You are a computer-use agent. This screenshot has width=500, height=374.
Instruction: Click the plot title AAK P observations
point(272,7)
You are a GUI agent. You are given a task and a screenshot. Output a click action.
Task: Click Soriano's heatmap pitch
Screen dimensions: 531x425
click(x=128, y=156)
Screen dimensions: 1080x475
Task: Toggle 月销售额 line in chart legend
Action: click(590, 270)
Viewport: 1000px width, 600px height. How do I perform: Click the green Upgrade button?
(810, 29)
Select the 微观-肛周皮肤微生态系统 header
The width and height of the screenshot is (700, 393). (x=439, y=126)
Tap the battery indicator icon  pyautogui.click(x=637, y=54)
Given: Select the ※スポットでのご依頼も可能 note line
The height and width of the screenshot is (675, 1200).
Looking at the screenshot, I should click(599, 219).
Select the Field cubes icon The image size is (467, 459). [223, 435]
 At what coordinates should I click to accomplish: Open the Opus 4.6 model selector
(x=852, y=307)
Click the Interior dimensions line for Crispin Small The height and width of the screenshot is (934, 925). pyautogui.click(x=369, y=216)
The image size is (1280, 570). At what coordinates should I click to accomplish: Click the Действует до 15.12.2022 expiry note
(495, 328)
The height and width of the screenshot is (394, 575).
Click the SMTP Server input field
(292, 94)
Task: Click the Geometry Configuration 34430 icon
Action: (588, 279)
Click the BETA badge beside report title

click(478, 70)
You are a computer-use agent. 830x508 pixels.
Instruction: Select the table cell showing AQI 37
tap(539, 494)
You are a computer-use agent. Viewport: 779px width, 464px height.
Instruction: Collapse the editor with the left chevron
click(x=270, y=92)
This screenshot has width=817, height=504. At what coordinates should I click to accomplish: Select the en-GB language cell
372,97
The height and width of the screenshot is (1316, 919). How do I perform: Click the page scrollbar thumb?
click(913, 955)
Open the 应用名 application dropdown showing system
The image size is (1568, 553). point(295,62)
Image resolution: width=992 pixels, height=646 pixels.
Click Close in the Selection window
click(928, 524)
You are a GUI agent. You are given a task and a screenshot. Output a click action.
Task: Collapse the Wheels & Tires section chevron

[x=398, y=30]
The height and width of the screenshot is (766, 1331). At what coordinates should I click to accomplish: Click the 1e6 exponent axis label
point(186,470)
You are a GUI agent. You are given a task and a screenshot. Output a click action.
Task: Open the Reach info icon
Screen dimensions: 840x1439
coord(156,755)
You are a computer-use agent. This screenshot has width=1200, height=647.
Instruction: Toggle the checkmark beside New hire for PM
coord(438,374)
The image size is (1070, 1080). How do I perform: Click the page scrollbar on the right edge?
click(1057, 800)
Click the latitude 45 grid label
______________________________
* _Exercise directions_: A line counts if it holds the word "computer". How many lines of the entries count? Give the number only.

* _Result_: 4